## Aim of the task
Without the pictures, print the lines running from the beginning of the material to the line containing "Task: Navigate to Monitor in sidebar", both ends included.
--*--
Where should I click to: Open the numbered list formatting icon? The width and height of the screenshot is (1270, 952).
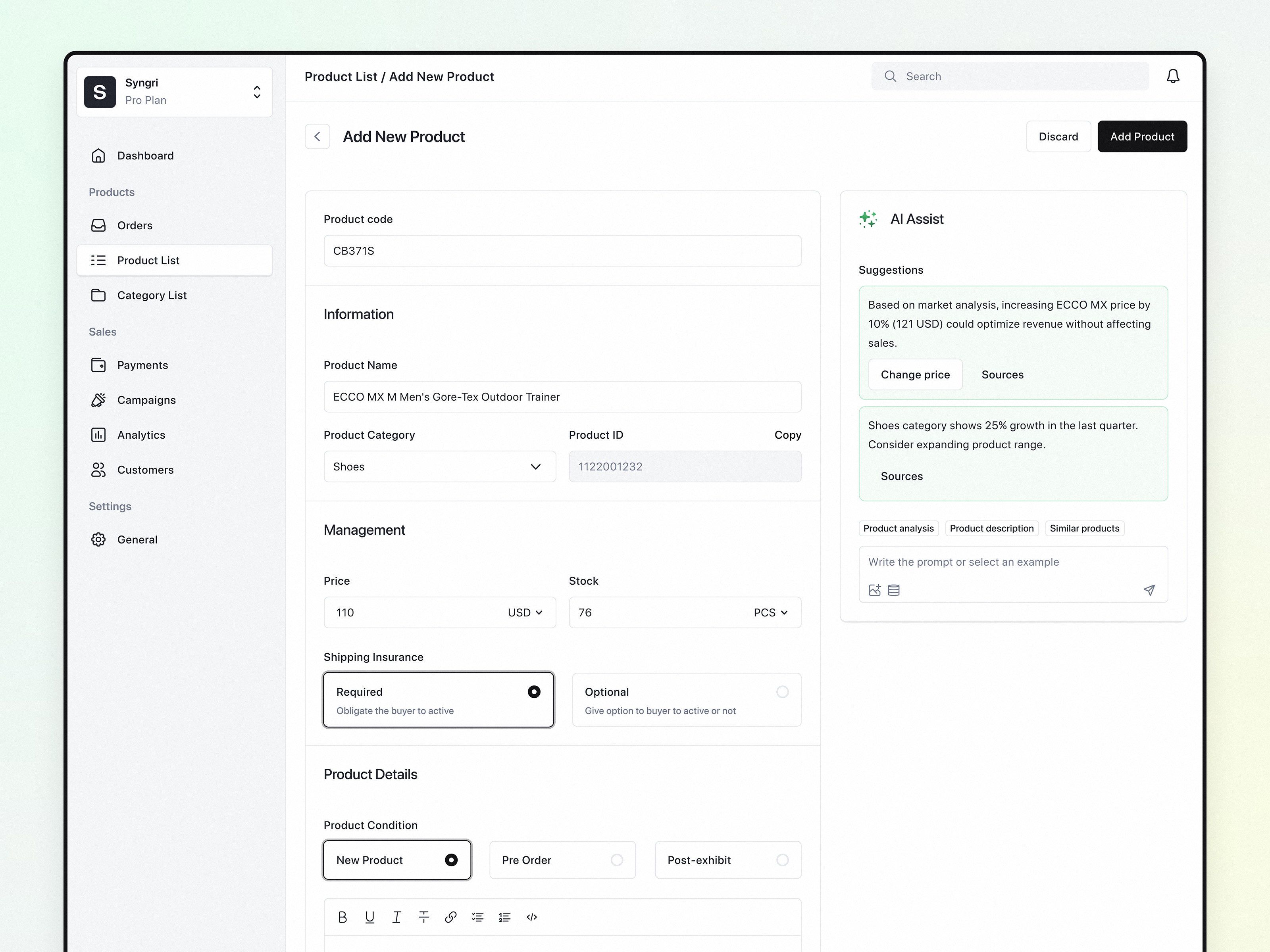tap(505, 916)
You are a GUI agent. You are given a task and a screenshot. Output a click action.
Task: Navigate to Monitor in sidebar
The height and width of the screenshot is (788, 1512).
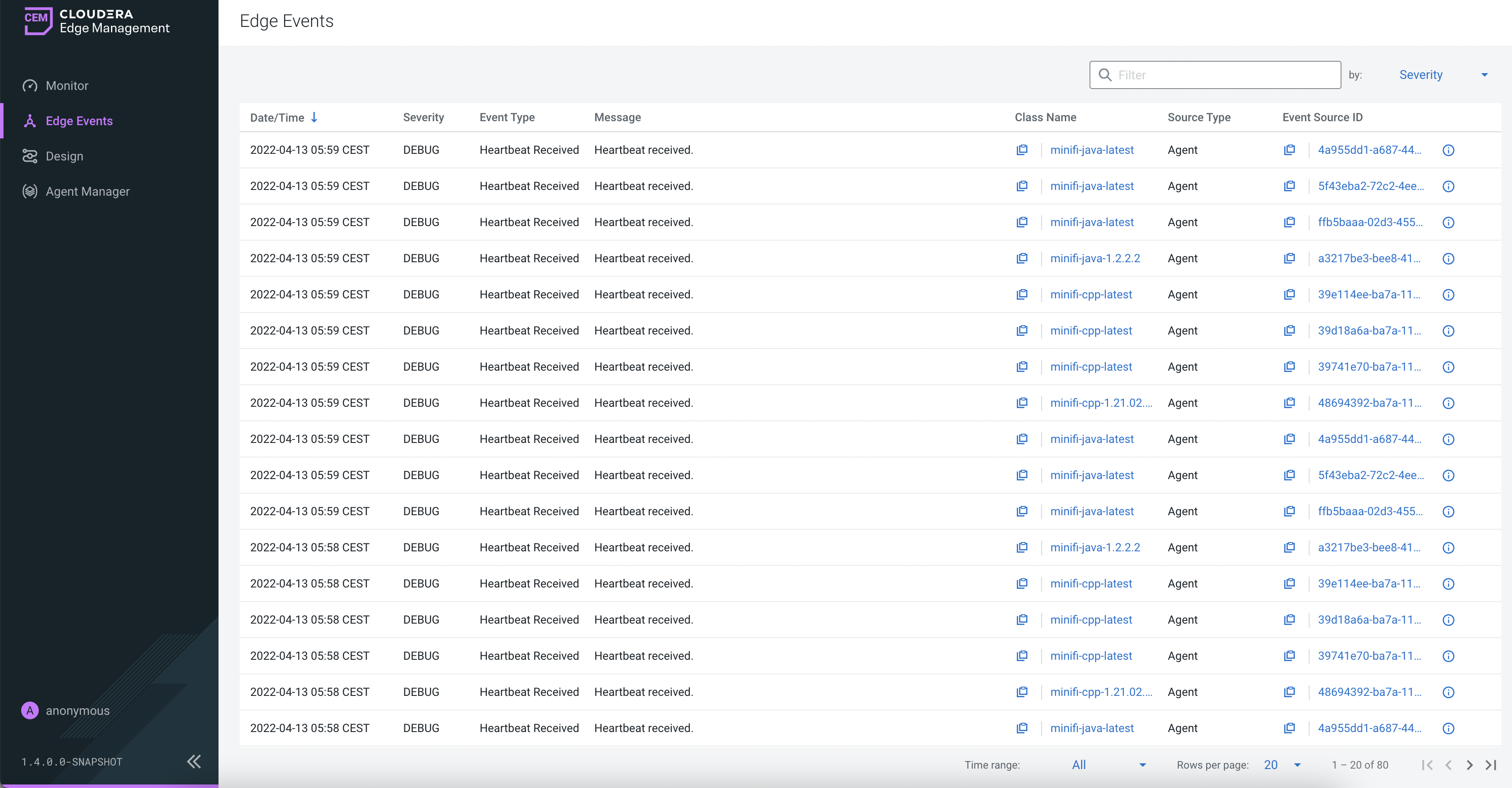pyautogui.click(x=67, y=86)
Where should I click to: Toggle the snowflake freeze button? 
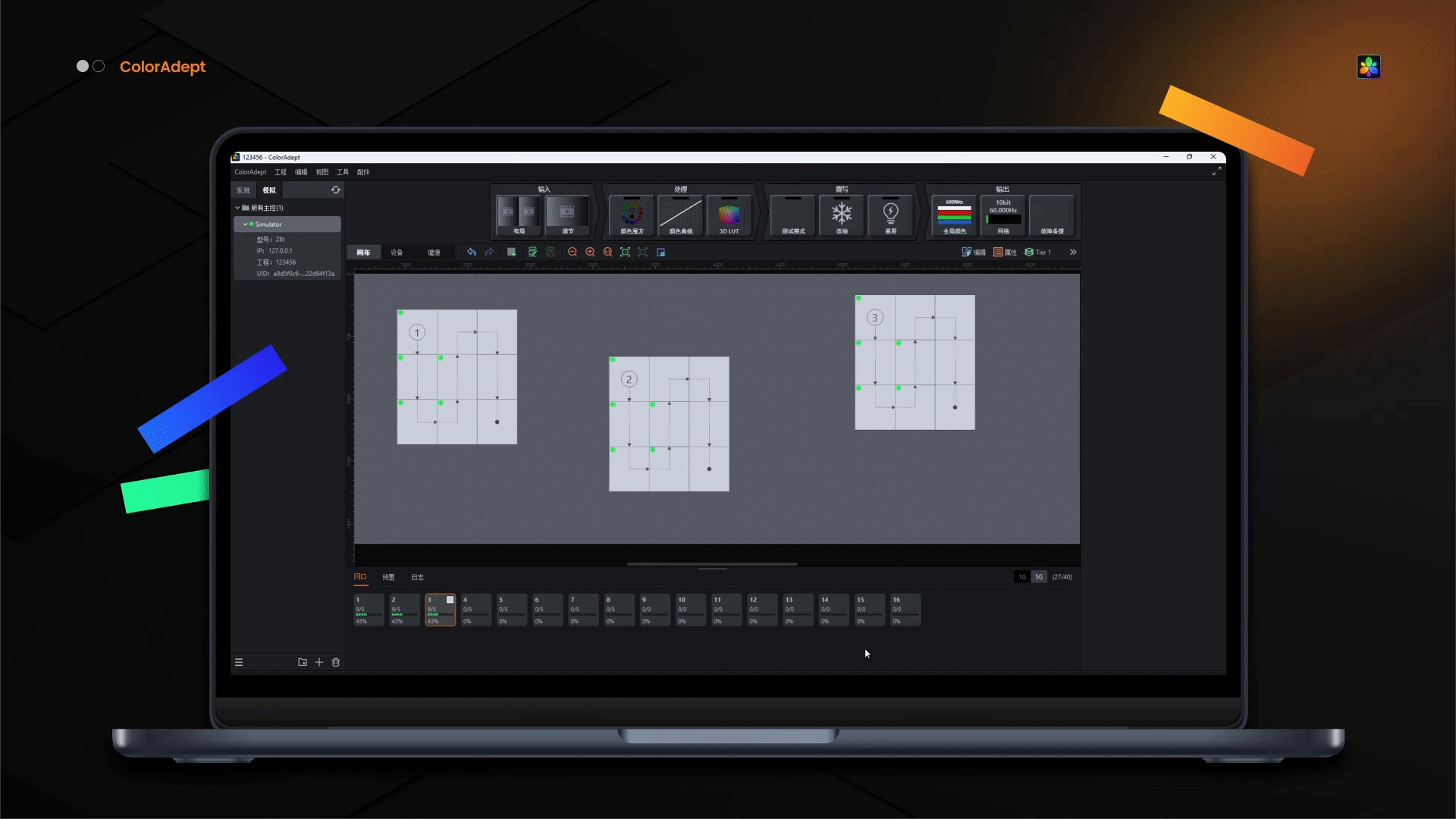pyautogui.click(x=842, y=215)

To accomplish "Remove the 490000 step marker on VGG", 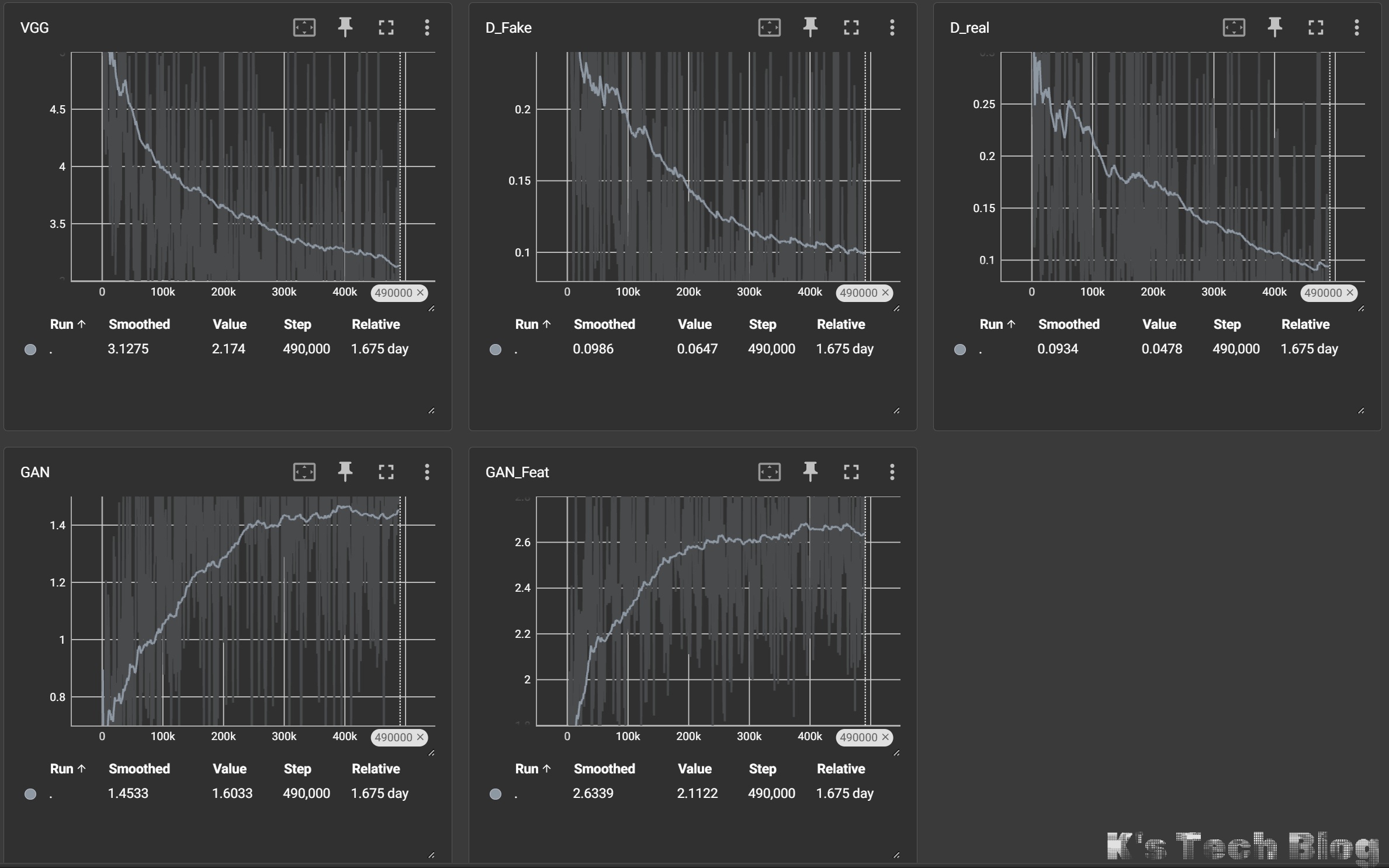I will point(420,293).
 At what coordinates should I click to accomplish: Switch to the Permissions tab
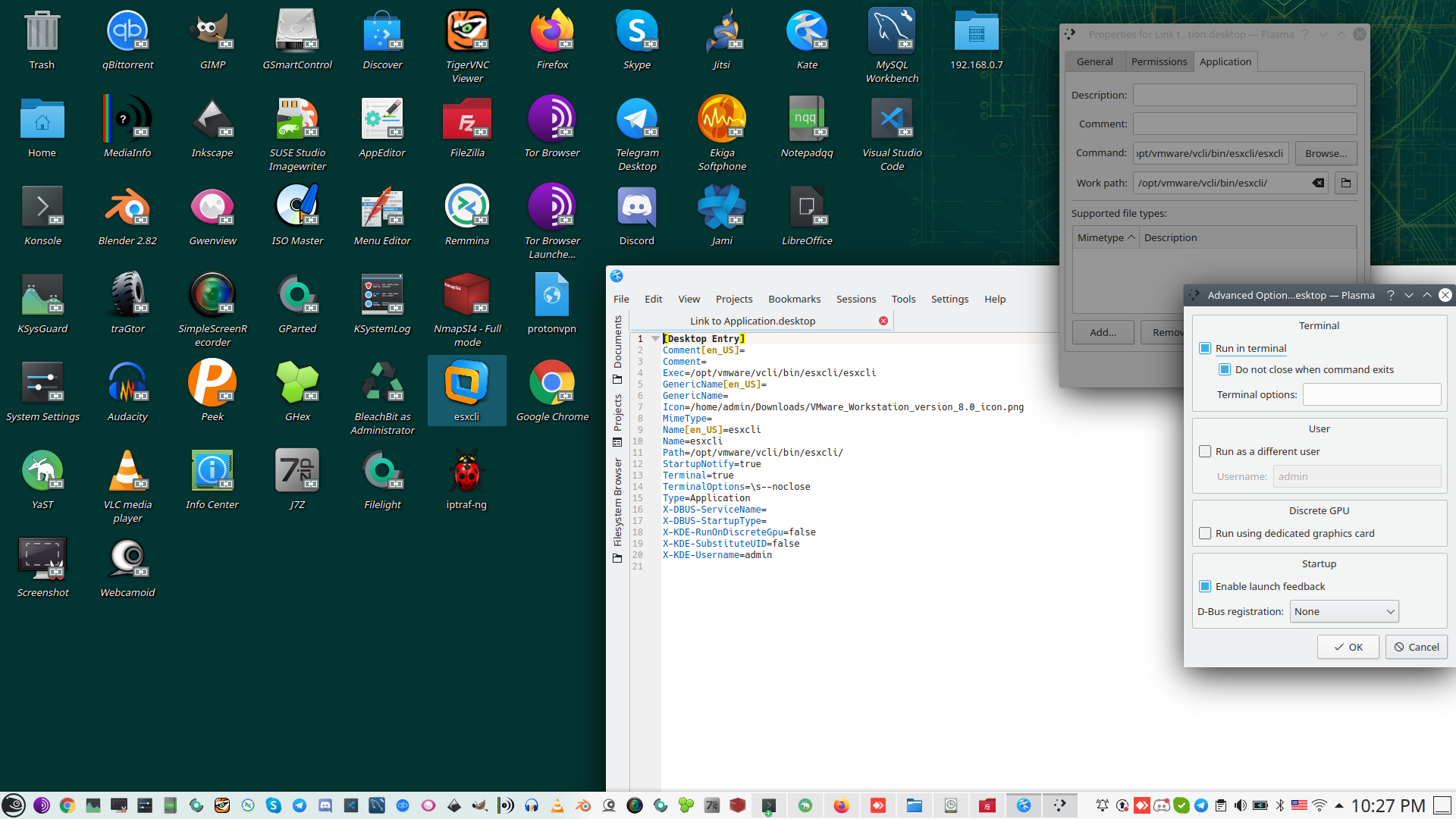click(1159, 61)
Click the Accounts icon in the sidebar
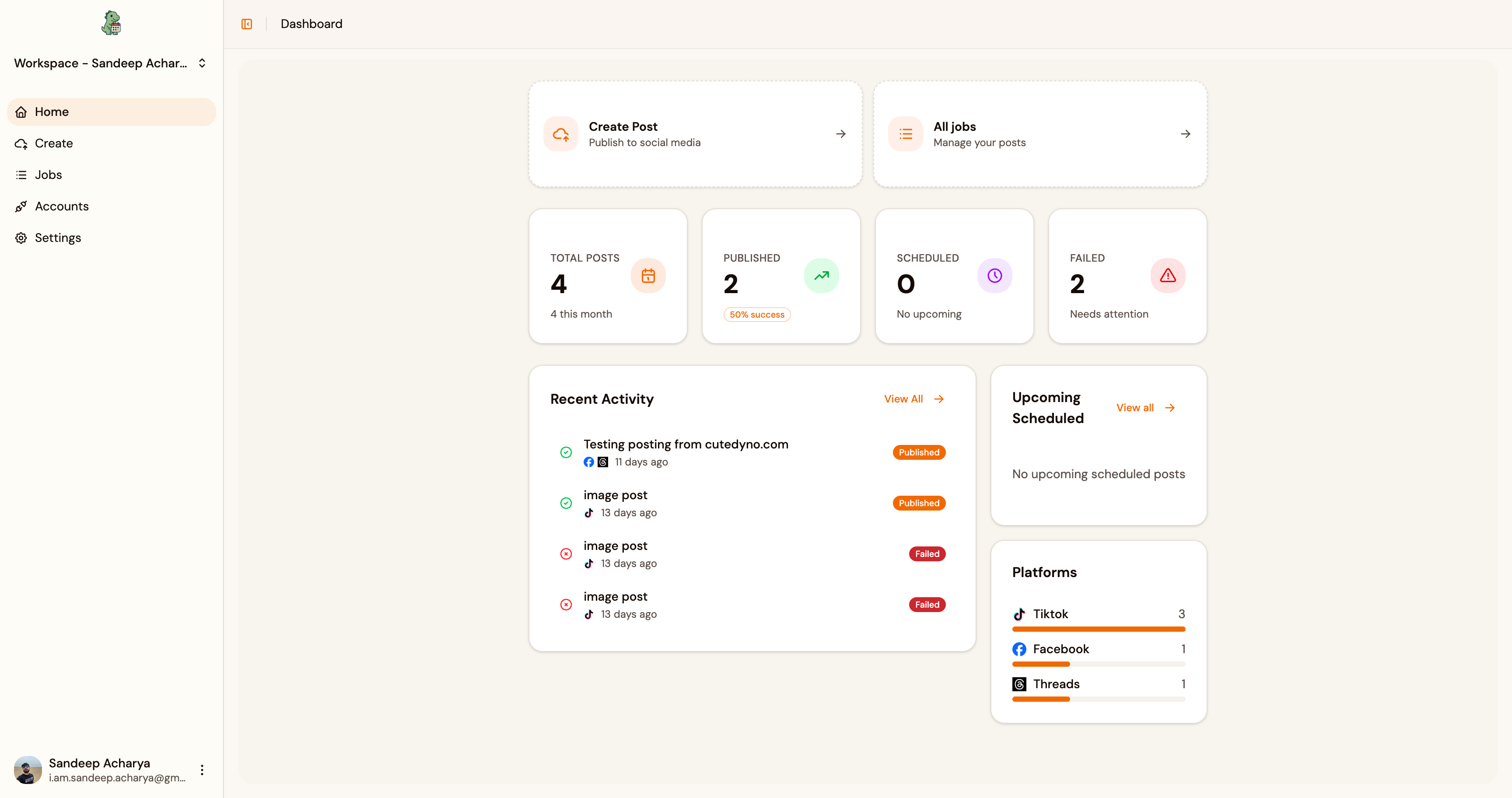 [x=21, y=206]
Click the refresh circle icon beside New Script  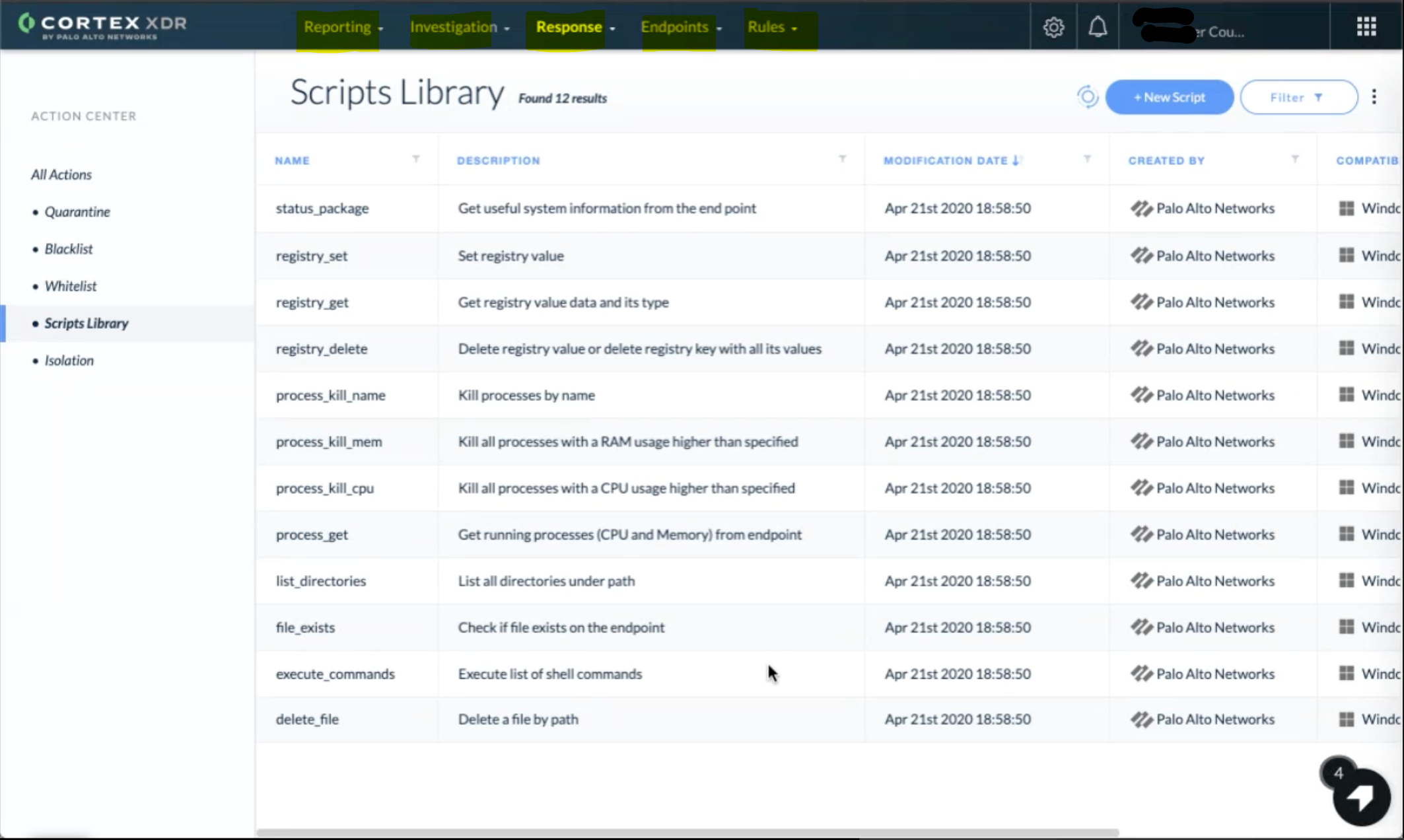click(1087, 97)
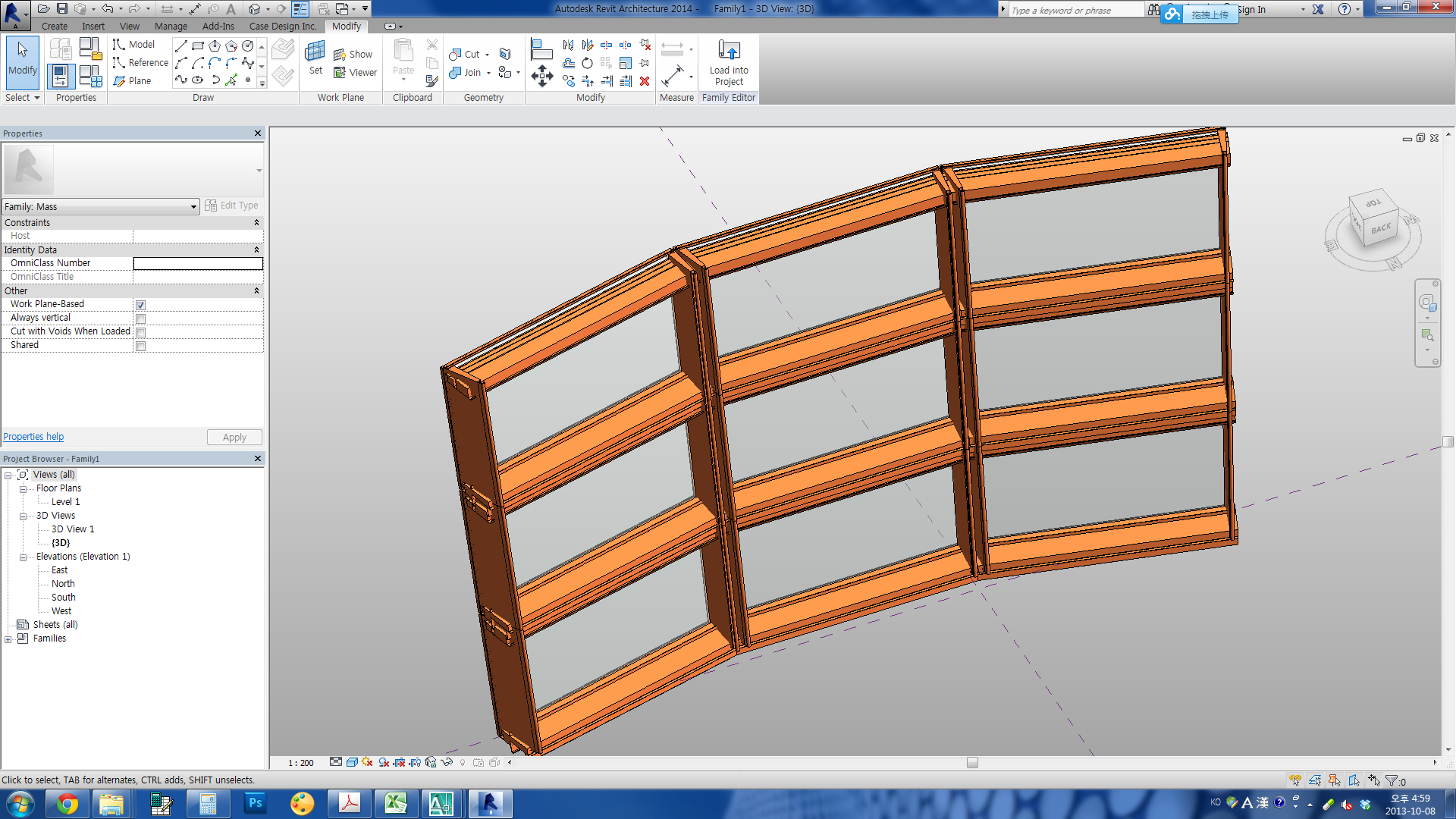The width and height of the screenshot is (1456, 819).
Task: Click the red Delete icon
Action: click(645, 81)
--*--
## Answer to this problem
Where should I click to: Open the numbered list formatting icon? The width and height of the screenshot is (1270, 952).
tap(505, 916)
You are a GUI agent. You are given a task and a screenshot. Output a click action.
Task: Navigate to Monitor in sidebar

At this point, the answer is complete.